WORK TASK: Reproduce, word for word, every line starting at the line that contains "You are a computer-use agent. This" and ending with the final line of the entries.

━━━ RECORDS SHOWN ━━━

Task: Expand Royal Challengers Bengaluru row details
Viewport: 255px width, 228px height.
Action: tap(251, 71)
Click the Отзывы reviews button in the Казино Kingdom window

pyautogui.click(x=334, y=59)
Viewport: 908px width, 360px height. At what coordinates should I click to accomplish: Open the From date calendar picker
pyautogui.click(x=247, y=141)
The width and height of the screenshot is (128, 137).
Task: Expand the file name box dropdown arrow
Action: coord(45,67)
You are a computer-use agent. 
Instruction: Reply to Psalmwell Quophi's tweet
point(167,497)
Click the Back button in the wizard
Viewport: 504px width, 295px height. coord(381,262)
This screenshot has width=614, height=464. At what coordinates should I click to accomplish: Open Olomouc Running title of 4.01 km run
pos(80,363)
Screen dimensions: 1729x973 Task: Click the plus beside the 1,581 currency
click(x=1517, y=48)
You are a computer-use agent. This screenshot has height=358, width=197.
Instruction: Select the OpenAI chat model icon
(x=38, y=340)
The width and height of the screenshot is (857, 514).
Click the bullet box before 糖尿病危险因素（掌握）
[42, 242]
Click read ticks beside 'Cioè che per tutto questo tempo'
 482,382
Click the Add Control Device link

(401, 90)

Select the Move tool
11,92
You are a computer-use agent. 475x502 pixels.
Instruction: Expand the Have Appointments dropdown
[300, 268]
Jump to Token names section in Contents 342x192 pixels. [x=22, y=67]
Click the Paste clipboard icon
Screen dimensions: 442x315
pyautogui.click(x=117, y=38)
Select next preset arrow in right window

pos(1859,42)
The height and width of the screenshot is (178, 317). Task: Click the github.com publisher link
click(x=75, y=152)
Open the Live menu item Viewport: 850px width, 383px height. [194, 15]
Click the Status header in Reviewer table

━━━

YOUR SOLUTION:
You are a computer-use agent. This screenshot has height=358, width=197.
Instruction: Select the OpenAI chat model icon
(x=38, y=340)
The width and height of the screenshot is (857, 514).
Click the bullet box before 糖尿病危险因素（掌握）
[42, 242]
Click read ticks beside 'Cioè che per tutto questo tempo'
 482,382
Click the Add Control Device link

(401, 90)

Select the Move tool
11,92
You are a computer-use agent. 475x502 pixels.
Instruction: Expand the Have Appointments dropdown
[300, 268]
Jump to Token names section in Contents 342x192 pixels. [x=22, y=67]
Click the Paste clipboard icon
Screen dimensions: 442x315
pyautogui.click(x=117, y=38)
Select next preset arrow in right window

pos(1859,42)
The height and width of the screenshot is (178, 317). Task: Click the github.com publisher link
click(x=75, y=152)
Open the Live menu item Viewport: 850px width, 383px height. [194, 15]
Click the Status header in Reviewer table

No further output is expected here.